**Task details:**
Restate word for word the lines of the records below, starting at the line that contains "919x491 pixels." and ending at the line that contains "This screenshot has width=1456, height=819.", with both of those lines included and nothing else.
═════ Given information
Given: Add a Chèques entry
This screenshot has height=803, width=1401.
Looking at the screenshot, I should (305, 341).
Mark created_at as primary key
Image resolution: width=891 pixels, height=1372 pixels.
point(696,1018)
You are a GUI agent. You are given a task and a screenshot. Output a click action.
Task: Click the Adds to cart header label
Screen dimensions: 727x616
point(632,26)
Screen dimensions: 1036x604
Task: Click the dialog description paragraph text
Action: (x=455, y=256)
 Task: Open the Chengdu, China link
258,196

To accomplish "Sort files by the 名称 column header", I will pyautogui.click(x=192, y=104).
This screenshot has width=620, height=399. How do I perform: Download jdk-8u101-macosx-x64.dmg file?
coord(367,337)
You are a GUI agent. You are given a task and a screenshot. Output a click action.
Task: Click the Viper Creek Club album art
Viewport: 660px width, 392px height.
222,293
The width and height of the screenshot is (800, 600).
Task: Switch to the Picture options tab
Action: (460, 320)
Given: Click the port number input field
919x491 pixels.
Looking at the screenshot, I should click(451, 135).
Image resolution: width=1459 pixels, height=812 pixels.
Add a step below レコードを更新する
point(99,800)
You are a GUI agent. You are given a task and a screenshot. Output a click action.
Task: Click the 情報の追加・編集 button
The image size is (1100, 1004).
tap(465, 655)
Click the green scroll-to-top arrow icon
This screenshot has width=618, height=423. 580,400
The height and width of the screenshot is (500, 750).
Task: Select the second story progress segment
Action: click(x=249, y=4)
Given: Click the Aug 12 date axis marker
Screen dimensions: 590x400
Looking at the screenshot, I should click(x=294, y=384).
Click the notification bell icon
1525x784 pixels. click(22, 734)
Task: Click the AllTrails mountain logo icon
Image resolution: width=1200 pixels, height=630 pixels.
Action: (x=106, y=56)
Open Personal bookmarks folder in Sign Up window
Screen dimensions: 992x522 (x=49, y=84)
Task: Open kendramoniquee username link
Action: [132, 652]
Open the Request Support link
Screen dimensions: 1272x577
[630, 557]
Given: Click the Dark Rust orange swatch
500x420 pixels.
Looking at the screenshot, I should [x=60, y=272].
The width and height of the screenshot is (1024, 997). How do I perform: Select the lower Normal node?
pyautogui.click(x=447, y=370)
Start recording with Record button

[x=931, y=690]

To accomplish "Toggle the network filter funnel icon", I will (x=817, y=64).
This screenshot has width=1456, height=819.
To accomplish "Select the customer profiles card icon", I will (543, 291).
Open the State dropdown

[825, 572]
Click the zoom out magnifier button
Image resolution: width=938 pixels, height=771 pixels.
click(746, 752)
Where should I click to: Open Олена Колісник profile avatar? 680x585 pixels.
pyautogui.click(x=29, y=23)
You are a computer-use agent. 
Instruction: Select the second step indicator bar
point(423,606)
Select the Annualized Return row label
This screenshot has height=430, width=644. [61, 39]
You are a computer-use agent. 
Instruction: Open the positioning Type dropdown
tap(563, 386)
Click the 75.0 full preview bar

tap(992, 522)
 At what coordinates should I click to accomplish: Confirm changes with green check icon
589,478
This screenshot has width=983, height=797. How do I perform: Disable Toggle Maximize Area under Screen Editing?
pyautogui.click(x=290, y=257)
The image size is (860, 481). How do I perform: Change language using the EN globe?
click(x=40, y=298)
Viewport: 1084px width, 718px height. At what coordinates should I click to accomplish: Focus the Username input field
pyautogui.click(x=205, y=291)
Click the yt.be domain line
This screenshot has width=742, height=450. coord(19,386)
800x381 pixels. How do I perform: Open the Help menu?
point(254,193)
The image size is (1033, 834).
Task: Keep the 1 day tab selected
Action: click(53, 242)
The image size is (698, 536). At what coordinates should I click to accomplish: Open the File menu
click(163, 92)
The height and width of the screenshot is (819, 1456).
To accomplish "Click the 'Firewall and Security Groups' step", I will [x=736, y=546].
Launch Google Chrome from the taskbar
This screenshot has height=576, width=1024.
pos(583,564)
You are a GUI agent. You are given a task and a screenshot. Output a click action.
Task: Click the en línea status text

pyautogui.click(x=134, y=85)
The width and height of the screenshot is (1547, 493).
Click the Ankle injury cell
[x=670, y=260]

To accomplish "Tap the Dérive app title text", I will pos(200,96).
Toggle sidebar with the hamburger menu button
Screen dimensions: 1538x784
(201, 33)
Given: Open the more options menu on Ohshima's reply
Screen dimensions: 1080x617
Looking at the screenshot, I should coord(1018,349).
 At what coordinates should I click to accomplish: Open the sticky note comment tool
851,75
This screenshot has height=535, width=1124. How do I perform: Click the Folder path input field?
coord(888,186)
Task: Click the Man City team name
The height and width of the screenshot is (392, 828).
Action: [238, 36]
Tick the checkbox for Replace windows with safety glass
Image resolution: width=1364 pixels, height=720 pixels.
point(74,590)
══════════
**Output for this task:**
919x491 pixels.
Looking at the screenshot, I should click(451, 135).
Image resolution: width=1459 pixels, height=812 pixels.
Add a step below レコードを更新する
point(99,800)
You are a GUI agent. You are given a task and a screenshot. Output a click action.
Task: Click the 情報の追加・編集 button
The image size is (1100, 1004).
tap(465, 655)
Click the green scroll-to-top arrow icon
This screenshot has width=618, height=423. 580,400
The height and width of the screenshot is (500, 750).
Task: Select the second story progress segment
Action: click(x=249, y=4)
Given: Click the Aug 12 date axis marker
Screen dimensions: 590x400
Looking at the screenshot, I should click(x=294, y=384).
Click the notification bell icon
1525x784 pixels. click(22, 734)
Task: Click the AllTrails mountain logo icon
Image resolution: width=1200 pixels, height=630 pixels.
Action: (x=106, y=56)
Open Personal bookmarks folder in Sign Up window
Screen dimensions: 992x522 (x=49, y=84)
Task: Open kendramoniquee username link
Action: [132, 652]
Open the Request Support link
Screen dimensions: 1272x577
[630, 557]
Given: Click the Dark Rust orange swatch
500x420 pixels.
Looking at the screenshot, I should [x=60, y=272].
The width and height of the screenshot is (1024, 997). How do I perform: Select the lower Normal node?
pyautogui.click(x=447, y=370)
Start recording with Record button

[x=931, y=690]

To accomplish "Toggle the network filter funnel icon", I will (x=817, y=64).
This screenshot has width=1456, height=819.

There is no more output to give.